While this is a neat hack, it's not in any way an application requirement to draw text in this way.  Since version 3.0, Firefox uses ExtTextOut with ETO_GLYPH_INDEX to draw text -- that is, it draws specific glyph indices, not characters, at specific locations.  It's possible for an application to go the reverse direction, from glyph indices back to unicode characters, but it's not trivial and will not be 100% exact as there isn't a 1:1 relationship.  (A character can result in multiple glyphs, or multiple characters can map to one glyph... or different character sequences might also map to the same glyphs.)  The "add 29" approach seems to work for ACSII because fonts often have the ASCII glyphs at specific locations, but there's no guarantee.

At some point in the near future, we may not use GDI to draw text at all.  I would guess that as apps rely less and less on GDI that this problem will come up more and more; does the dictionary app work with apps that use Direct2D for rendering, for example?  Or any WPF/XAML apps?

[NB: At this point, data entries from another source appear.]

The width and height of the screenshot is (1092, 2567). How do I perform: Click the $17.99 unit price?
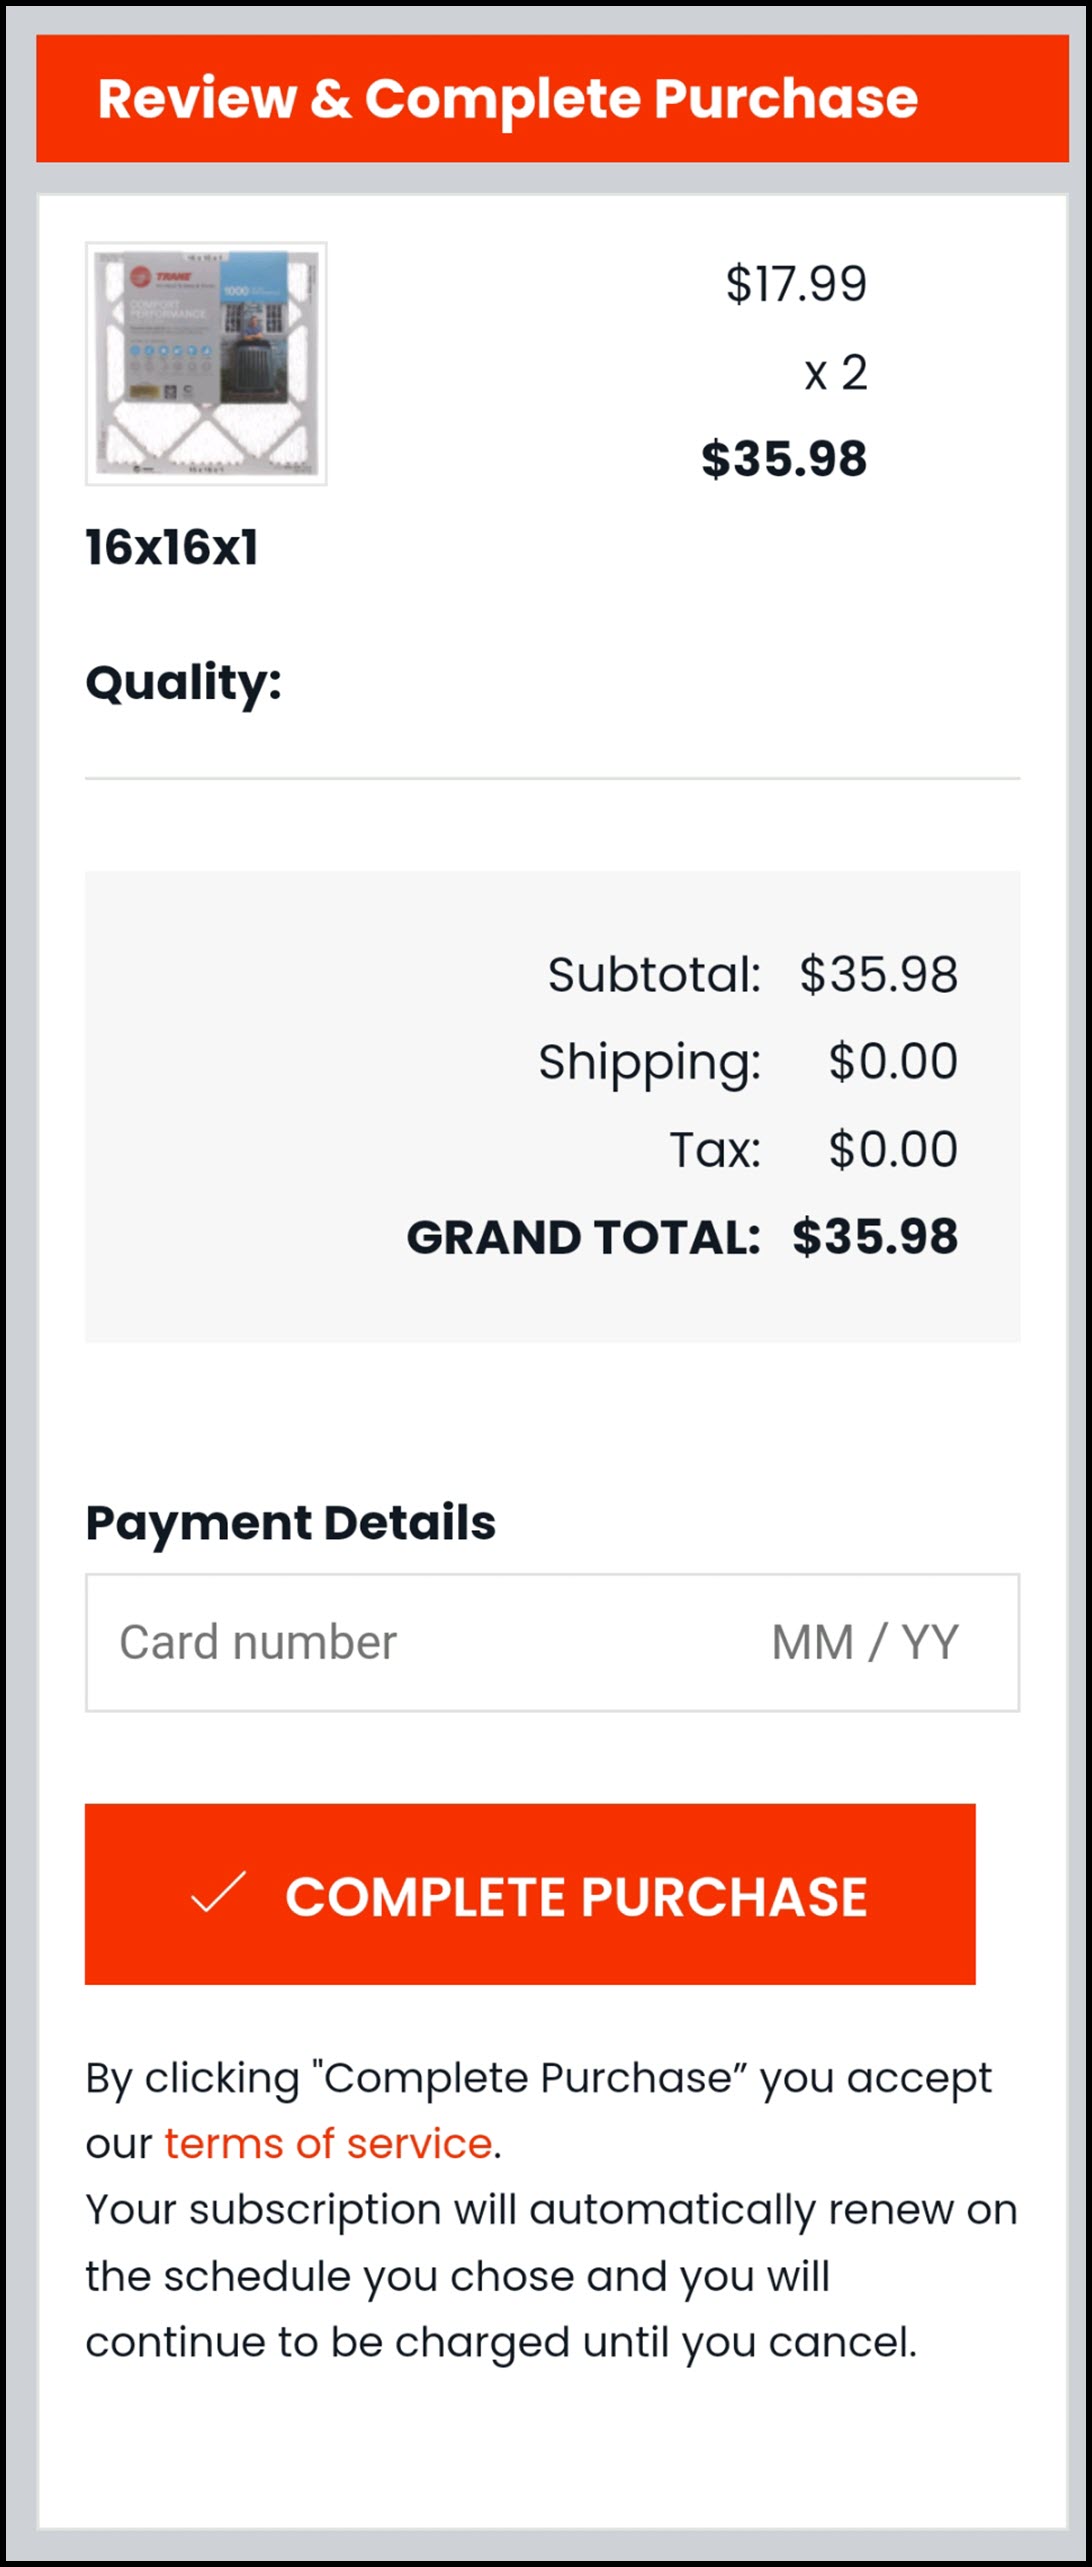[795, 284]
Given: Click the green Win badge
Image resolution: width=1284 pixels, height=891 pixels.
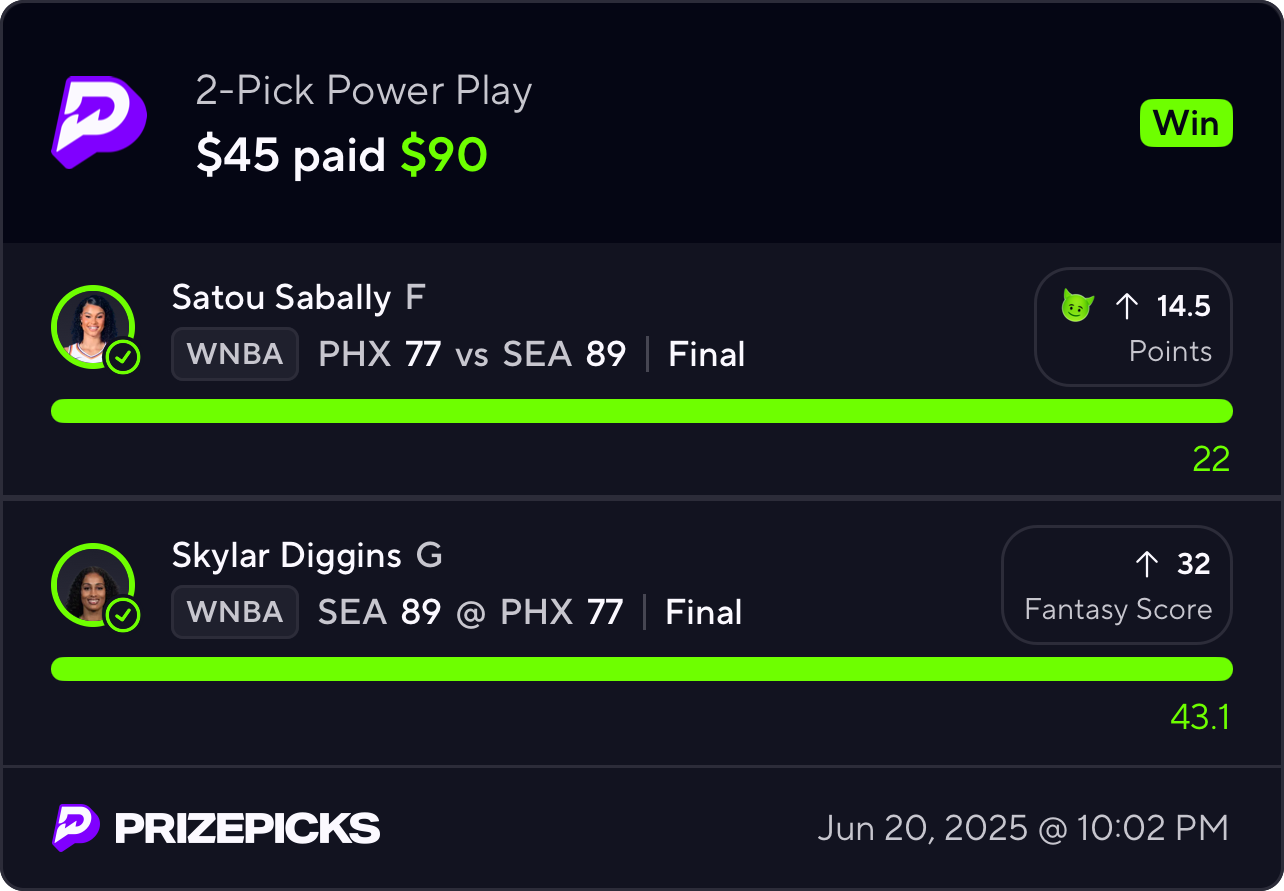Looking at the screenshot, I should (1186, 124).

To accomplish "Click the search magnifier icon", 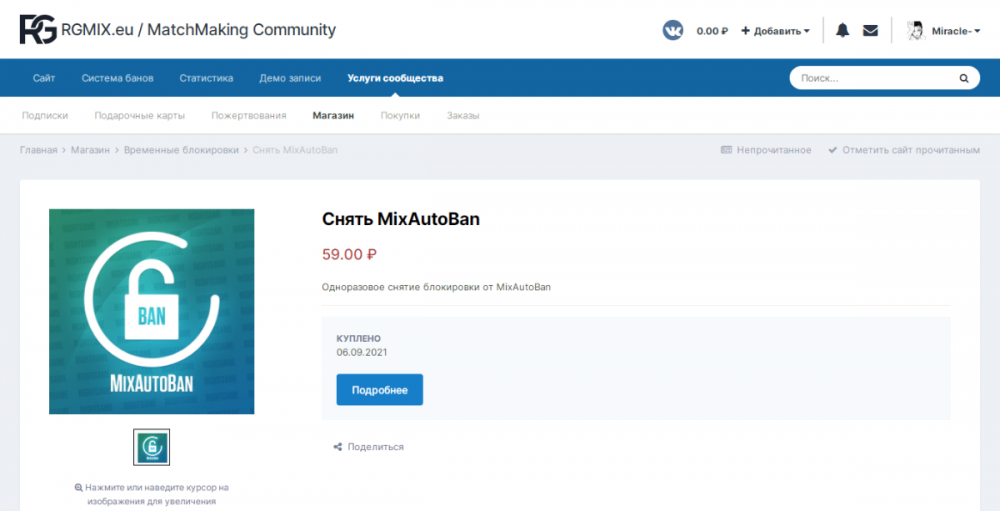I will [x=964, y=78].
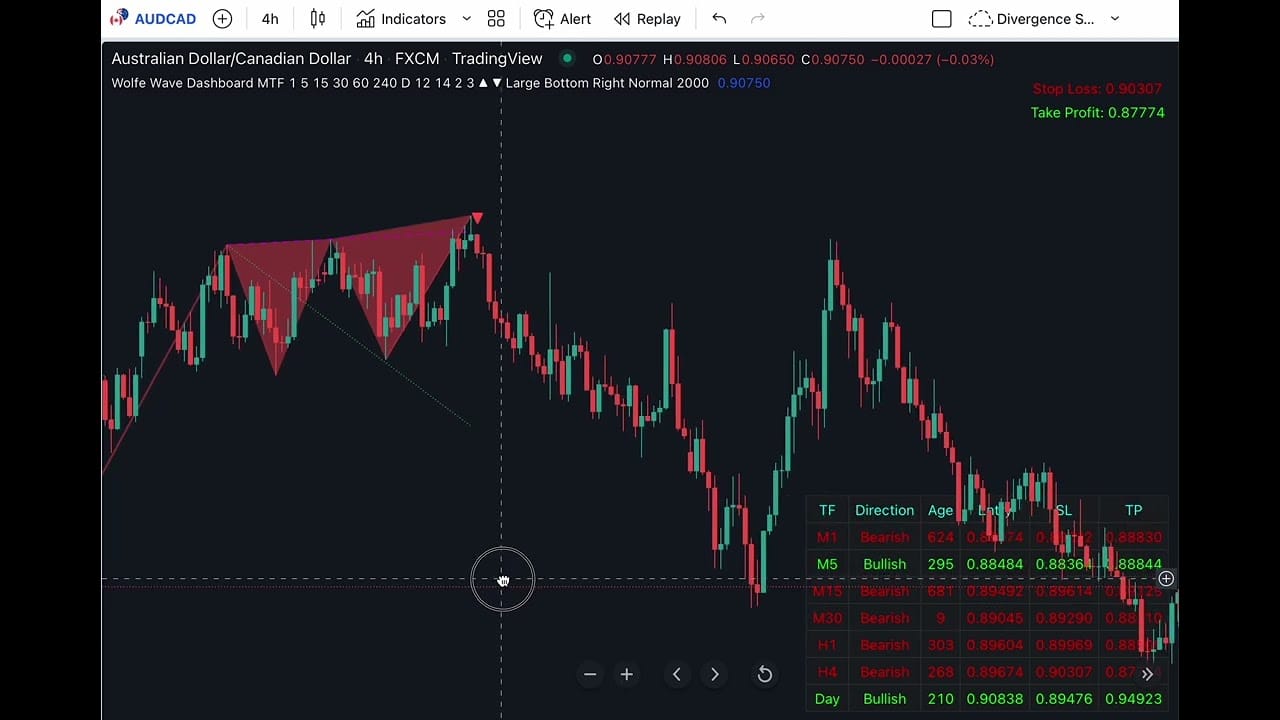1280x720 pixels.
Task: Create a new alert with the Alert icon
Action: (x=562, y=18)
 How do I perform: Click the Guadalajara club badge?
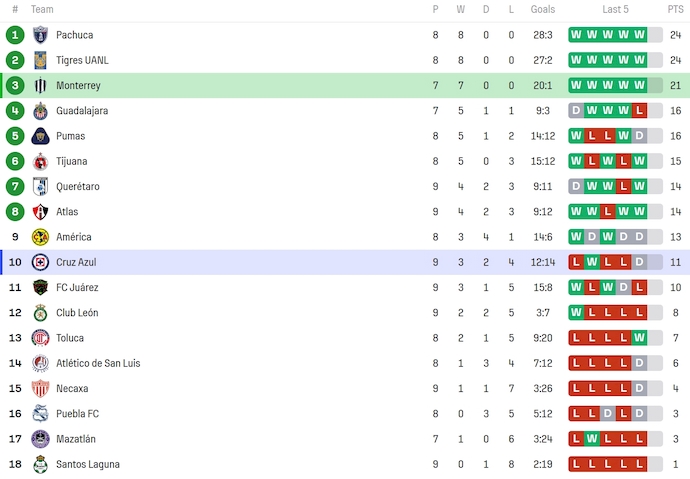[40, 111]
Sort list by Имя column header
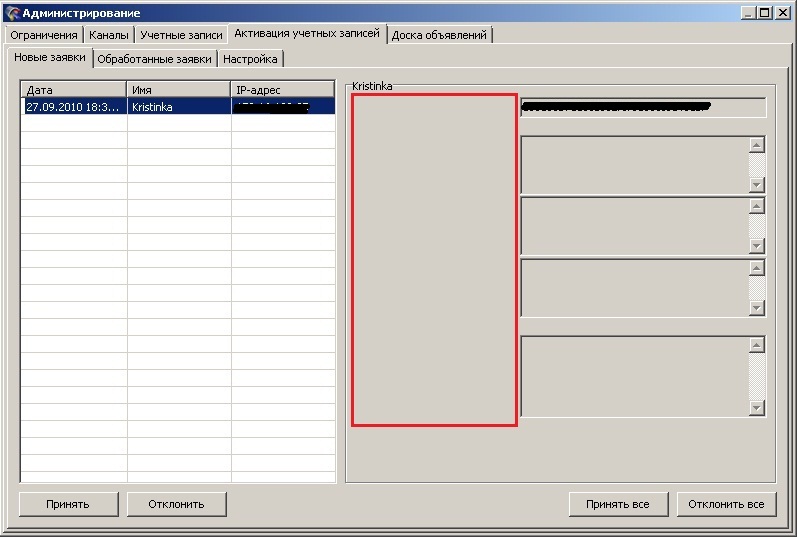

Regardless, this is WONTFIX on our end, unfortunately.
Status: UNCONFIRMED → RESOLVED
Closed: 15 years ago
Resolution: --- → WONTFIX
I don't think that's right thing to wontfix bugs about Firefox integration with OS. I believe Firefox must work with Dictionary, must support CMD+E on OS X because that's the way how OS X application are about to work. If there is no way to fix this bug let's keep it open until things are changed.
This isn't OS integration -- the OS does not ask for this functionality, nor is it a standard expected behaviour (like using Growl on the Mac for notification).
(In reply to comment #34)
> This isn't OS integration -- the OS does not ask for this functionality, nor is
> it a standard expected behaviour (like using Growl on the Mac for
> notification).

Possibly I used wrong term but nevertheless OS X applications (like Safary, XCode and etc) works with Dictionary. I believe the fact Firefox isn't compatible with Dictionary makes Firefox users unhappy.
This bug is a filed for Windows XP. Stardict and Kingsoft XDict are windows applications, they use an (unsupported) GDI trick.
(In reply to comment #36)
> This bug is a filed for Windows XP. Stardict and Kingsoft XDict are windows
> applications, they use an (unsupported) GDI trick.

Sorry, I thought this bug is about OS X as well, bug on OS X was marked as duplicate but it wasn't.
(In reply to comment #32)
> (In reply to comment #0)
> > Such dictionary programs (such as StarDict, Kingsoft XDict) usually
> > intentionally draw a spot at the mouse position, invalidating the GUI region
> > that contains this spot, and then use Windows API hooks to intercept the
> > upcoming TextOut() call (which redraws the text at that position) in order to
> > get the text at the mouse position.
> 
> While this is a neat hack, it's not in any way an application requirement to
> draw text in this way.  Since version 3.0, Firefox uses ExtTextOut with
> ETO_GLYPH_INDEX to draw text -- that is, it draws specific glyph indices, not
> characters, at specific locations.  It's possible for an application to go the
> reverse direction, from glyph indices back to unicode characters, but it's not
> trivial and will not be 100% exact as there isn't a 1:1 relationship.  (A
> character can result in multiple glyphs, or multiple characters can map to one
> glyph... or different character sequences might also map to the same glyphs.) 
> The "add 29" approach seems to work for ACSII because fonts often have the
> ASCII glyphs at specific locations, but there's no guarantee.
> 
> At some point in the near future, we may not use GDI to draw text at all.  I
> would guess that as apps rely less and less on GDI that this problem will come
> up more and more; does the dictionary app work with apps that use Direct2D for
> rendering, for example?  Or any WPF/XAML apps?
> 
> Regardless, this is WONTFIX on our end, unfortunately.


Can you tell me how to go the reverse direction to convert glyph indices to unicode characters? Or can you show me an example code?